== SELECTED EXTRACT

Fig. 83.

THE BREECH-PIECE.

This is a cast-iron block, the front half solid and pierced with the channels necessary for feeding, loading, firing, and extracting ammunition, and the rear half hollow to form a chamber for the mechanism, with guideways and journals for its movement and support. In the upper front face a channelway is cut from the loading-hole around almost to the firing-point, the bottom being inclined so that as the cartridge moves along it during the revolution of the barrels it is pushed forward and close home.

The forward face is reinforced at the firing-point by a steel face-plate countersunk in it, through which the firing-pin hole is pierced. The seat for the pin-wheel is in the rear face of the solid part. This pin-wheel can only be mounted on the main shaft after the end of the latter has been inserted in its journal; and in order to put the locking-pin of the pin-wheel in place it is necessary to have a hole pierced radially from the outside of the breech-piece. This hole is kept constantly closed by a tap-screw. The rear end of the breech-piece is closed by a bronze door, hinged at the bottom, and secured by a screw-bolt at the top. On the outer sides of the breech-piece shoulders are cast to form seats for the shafts of the frame.

====

*SHORT PROBLEM 1*
Answer these questions about the breech-piece passage:
(a) What metal is the block cast from?
(b) What keeps the radial hole for the pin-wheel's locking-pin closed?
(c) How is the bronze door at the rear held shut at the top?
*SHORT PROBLEM 2*
Reproduce the breech-piece passage from "This is a cast-iron" up to and including "and close home.".

== DATASET

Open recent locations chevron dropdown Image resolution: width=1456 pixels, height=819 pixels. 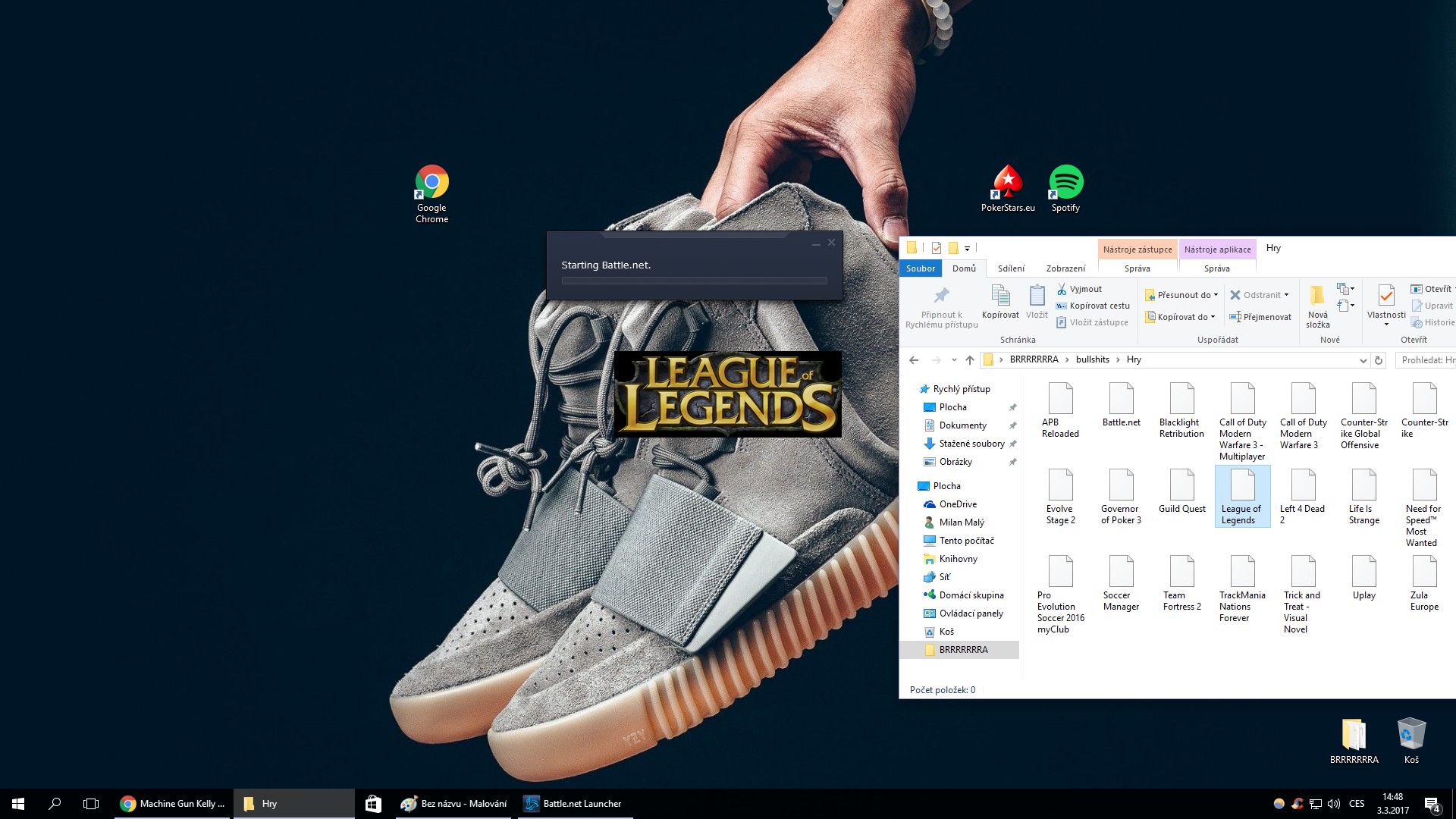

====
== DATASET

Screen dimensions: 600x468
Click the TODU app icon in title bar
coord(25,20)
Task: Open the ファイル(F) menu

====
== DATASET

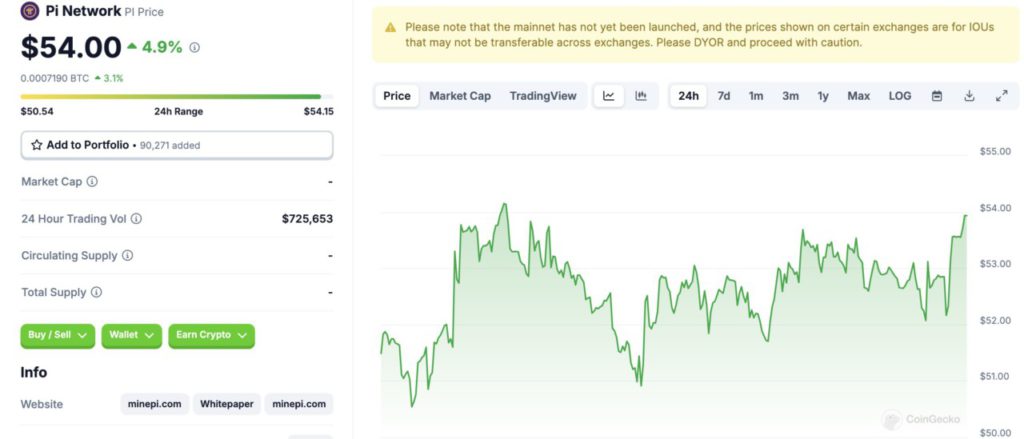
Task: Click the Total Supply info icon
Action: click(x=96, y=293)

====

*COMPLETE OUTPUT 1*
(a) Cast iron.
(b) A tap-screw.
(c) By a screw-bolt.

*COMPLETE OUTPUT 2*
This is a cast-iron block, the front half solid and pierced with the channels necessary for feeding, loading, firing, and extracting ammunition, and the rear half hollow to form a chamber for the mechanism, with guideways and journals for its movement and support. In the upper front face a channelway is cut from the loading-hole around almost to the firing-point, the bottom being inclined so that as the cartridge moves along it during the revolution of the barrels it is pushed forward and close home.